Exercise brief ▸ Continue the piece on child mortality, picking up after its final sentence.

Page extract ▸
****************************************
The definition of child mortality is “The death of children and infants under the age of five years old.” These children do not have to die. The vicious cycle of high child and infant mortality on the one hand, and of high fertility on the other, continues to pervade a large number of developing countries. These countries suffer from a lack of services and adequate living conditions, nutrition and health care that contribute to the increased child mortality rates around the world.  Many cases of child death come from preventable diseases or conditions including malnutrition, lack of safe drinking water, disease and infection. Most of these deaths could be avoided through simple, effective and inexpensive measures. The lives of children are to precious to be lost and as a society we should work to reduce these avoidable deaths. Together we can provide solutions that strengthen families and communities.

Statistics

About 29,000 children under the age of five die every day, mainly from preventable causes. More than 70 percent of almost 11 million child deaths every year are attributable to six causes: diarrhea, malaria, neonatal infection, pneumonia, preterm delivery, or lack of oxygen at birth. But these aren’t inevitable, nor do children with these diseases need to die. Research and experience show that six million of the almost 11 million children who die each year could be saved by low-tech, evidence-based, cost-effective measures such as vaccines, antibiotics, micronutrient supplementation, insecticide-treated bed nets and improved family care and breastfeeding practices.
****************************************
Exercise data ▸
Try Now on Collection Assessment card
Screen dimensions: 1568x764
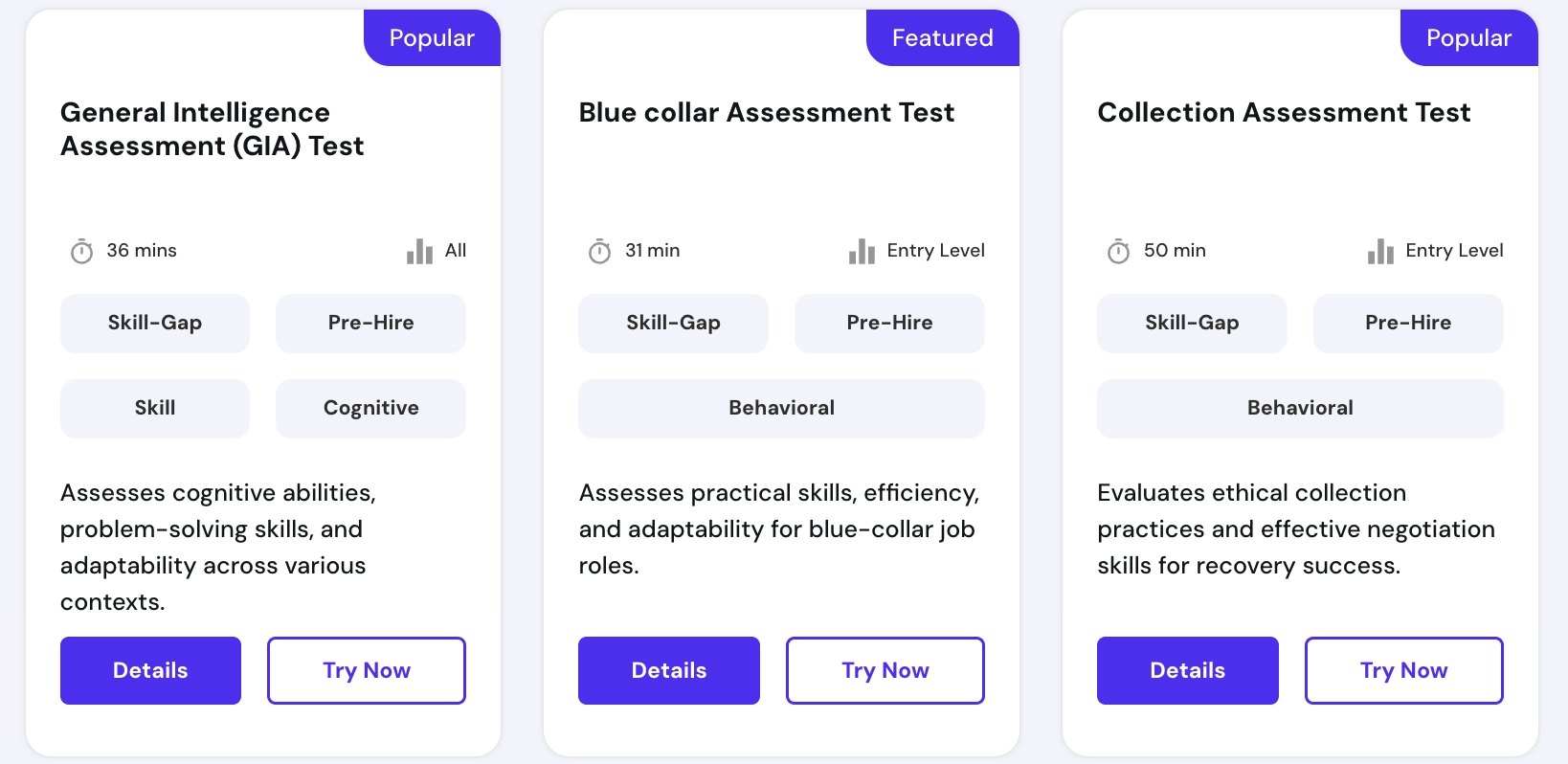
****************************************
Result ▸
What We Are Doing

According to the World Health Organization, six solutions to the most preventable causes of under-5 deaths include; immediate and exclusive breastfeeding, skilled attendants for postnatal care, access to nutrition, family knowledge of danger signs in a child’s health, improved access to water, sanitation, and immunizations. These solutions are among the various interventions organizations are employing in their work to promote child health. They work with communities to train and equip midwives and local health workers to teach best practices in the care and nurture of young children; as well as with governments and corporate partners to provide supplies and resources to clinics and hospitals. They aim to ensure children grow up healthy in their communities, with access to basic health services, adequate nutrition, and disease prevention. Over the last decade this improvement has been happening faster than ever before. Rising prosperity, rising education and the spread of health care around the globe are the major drivers of this progress. Although the global rate of child mortality has decrease substantially we still need to work to lower these rates in developing nations.

What Needs to Be Done

Focused efforts are still needed in Sub-Saharan Africa and South East Asia to prevent 80 per cent of child deaths. Support for accelerating immunization and oral rehydration therapy remains an essential element in decreasing these numbers. In addition to these efforts we need to promote the importance of creating sustainable environments and reducing the exposure of children to modifiable environmental hazards. Studies are taking place to show the current range of global environmental hazards to children’s health and identify necessary action to ensure that no one is left behind.

A safe, and protective environment is key to ensuring all children grow and develop normally and healthily. The world is witnessing unprecedented numbers of families forced to flee their homes. Driven by the Syria crisis and conflicts in South Sudan, Central African Republic, Burundi and Central America, they are rising every day. We need to petition our government to provide safe shelters for these children.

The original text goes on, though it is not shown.